2011年3月18日といえば、原発が爆発し、日本中が放射能の恐怖に慄いていた渦中だ。

その日、福島県立医大の大会議室で、ある講演会が開かれた。

集まったのは、被曝医療に携わる300人の職員。

テーマは、火急に選択が迫られた「安定ヨウ素剤の必要性」である。

講演者は山下俊一長崎大教授。

そして彼は、ヨウ素剤の摂取は必要でないと、その使用を否定する。

さらに、こう付け加えた。

「ぜひ逃げ出すことのないように。事故による被曝は地震国で原発立国を進めてきた日本の宿命です」

いったいいつ、日本は「原発立国」になり、ぼくたちはこんな「宿命」を背負わされたのだろうか。

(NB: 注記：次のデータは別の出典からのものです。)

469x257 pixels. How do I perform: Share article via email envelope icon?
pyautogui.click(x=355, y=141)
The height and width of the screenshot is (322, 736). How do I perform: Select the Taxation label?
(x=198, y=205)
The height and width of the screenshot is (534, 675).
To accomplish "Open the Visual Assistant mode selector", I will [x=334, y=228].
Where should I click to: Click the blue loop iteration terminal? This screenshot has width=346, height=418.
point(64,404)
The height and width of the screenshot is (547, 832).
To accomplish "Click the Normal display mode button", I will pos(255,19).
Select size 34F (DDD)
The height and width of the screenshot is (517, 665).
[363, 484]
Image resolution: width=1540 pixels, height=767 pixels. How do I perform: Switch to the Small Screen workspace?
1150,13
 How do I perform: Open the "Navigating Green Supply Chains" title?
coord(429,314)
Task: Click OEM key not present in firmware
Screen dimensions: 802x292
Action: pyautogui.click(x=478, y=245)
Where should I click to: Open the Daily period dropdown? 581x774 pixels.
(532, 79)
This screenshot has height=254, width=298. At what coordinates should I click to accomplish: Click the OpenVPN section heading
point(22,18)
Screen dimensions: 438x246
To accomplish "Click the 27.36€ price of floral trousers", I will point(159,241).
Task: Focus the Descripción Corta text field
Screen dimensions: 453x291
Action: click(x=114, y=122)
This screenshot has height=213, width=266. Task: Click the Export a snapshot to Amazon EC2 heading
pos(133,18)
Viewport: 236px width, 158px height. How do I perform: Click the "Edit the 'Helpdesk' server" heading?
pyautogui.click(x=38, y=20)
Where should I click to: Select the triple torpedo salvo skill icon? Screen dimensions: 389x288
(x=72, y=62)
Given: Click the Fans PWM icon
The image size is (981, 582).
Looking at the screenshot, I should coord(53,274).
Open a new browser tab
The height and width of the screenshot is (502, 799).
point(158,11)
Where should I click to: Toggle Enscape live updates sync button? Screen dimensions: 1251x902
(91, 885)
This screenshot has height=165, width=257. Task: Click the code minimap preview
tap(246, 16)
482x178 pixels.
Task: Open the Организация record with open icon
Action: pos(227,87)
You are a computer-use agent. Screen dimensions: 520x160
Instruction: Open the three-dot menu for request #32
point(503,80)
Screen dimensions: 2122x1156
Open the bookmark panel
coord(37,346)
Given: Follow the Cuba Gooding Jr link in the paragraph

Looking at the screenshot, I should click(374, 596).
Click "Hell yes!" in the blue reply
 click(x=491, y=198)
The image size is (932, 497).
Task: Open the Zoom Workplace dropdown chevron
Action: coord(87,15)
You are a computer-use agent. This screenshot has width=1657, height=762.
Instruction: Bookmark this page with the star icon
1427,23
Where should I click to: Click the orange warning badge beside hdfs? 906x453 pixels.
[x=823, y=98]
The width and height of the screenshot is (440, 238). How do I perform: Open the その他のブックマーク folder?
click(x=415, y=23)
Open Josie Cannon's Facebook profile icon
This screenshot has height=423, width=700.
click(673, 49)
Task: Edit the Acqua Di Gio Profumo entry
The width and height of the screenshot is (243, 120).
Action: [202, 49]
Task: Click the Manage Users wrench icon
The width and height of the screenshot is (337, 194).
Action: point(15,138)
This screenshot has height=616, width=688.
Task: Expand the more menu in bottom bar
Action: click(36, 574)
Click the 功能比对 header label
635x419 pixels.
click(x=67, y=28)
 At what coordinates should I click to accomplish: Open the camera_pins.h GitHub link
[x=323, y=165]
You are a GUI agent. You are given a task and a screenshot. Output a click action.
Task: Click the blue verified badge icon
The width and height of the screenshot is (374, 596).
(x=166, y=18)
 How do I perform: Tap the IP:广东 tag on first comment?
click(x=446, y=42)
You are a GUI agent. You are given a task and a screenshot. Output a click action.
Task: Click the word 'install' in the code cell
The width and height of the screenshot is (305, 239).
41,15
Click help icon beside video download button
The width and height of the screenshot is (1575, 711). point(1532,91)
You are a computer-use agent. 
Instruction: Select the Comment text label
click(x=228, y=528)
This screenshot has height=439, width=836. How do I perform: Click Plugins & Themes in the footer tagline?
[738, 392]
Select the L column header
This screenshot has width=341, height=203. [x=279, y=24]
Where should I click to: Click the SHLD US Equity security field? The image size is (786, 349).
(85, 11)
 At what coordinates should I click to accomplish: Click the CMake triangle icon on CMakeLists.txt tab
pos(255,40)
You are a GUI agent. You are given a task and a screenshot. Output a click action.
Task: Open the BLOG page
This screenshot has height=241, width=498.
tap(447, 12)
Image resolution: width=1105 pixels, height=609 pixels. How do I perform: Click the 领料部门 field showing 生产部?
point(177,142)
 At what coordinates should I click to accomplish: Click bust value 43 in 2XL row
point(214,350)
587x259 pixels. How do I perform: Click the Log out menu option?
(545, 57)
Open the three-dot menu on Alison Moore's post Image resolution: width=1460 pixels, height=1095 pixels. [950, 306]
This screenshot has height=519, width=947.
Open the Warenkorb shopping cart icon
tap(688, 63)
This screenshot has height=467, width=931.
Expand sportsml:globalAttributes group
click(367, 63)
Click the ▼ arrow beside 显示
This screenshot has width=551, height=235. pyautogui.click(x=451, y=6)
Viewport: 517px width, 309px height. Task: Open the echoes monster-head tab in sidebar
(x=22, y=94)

この言葉に、山下俊一という人の全人格が表現されているのではないか。

そして、そんなパーソナリティを有した者が、この日以降、福島の人たちの被曝医療の中枢を担うことになる。

(参考資料・引用『朝日新聞』プロメテウスの罠、医師、前線へ20「ヨウ素剤信仰だ」2013年11月7日)

 

2013年11月6日水曜日

「原発重大事故に備え、被曝医療の拠点病院」って、再稼働するから被曝を覚悟しろ、ということかい

きのう5日の朝日新聞の巻頭を見て、ひっくり返った人も多かっただろう。

なんと、大見出しが「被曝医療に拠点病院」「政府方針 原発重大事故に備え」だよ。

つまりこれ、「再稼働」と「重大事故」と「被曝」を前提にしているわけだ。

ひっくり返るでしょ。ついでに、ハラワタも煮えくり返るでしょ。

これから原発を稼働させるので、重大事故が起こることがあり、起これば被曝するので、そのために被曝に対応できる医療体制整えておく、ということだ。

で、いったい、いつだれが、再稼働を了解したの?

いつだれが、重大事故を容認したの?

いつだれが、被曝することを承諾したの?

原発のために被曝して、全身に重篤な症状をかかえたり、がんになったり、死んだりしなくちゃならないの?

また、被曝することを避けて、長年住んでいた所から逃げなくてはならないの?

再稼働に、国民の圧倒的多数は反対している。原発は極めて危険なものだと考えている。

福島原発事故以前は、原発は絶対に安全です、と東電もその他の電力会社も、国も、自民党も、高らかに言い放っていたよね。

重大事故が起こる確率は、隕石が原発にぶつかる確率より低い、とか言ってなかったっけ。

仮に事故が起きても、四重五重の防御装置があるから、放射性物質が環境に放出することは絶対にない、なんてこともね。

チェルノブイリ事故では、ソ連(当時)の技術は未熟で、高度な技術力を誇る日本では起こらない、とさんざん聞かされたぜ。

福島事故以前は「絶対安全」と言わないと、地元住民や世論を納得させることができなかったからだ。

そう、だから「絶対安全」という「原発安全神話」が捏造されたのだ。この神話がないと原発は動かなかった。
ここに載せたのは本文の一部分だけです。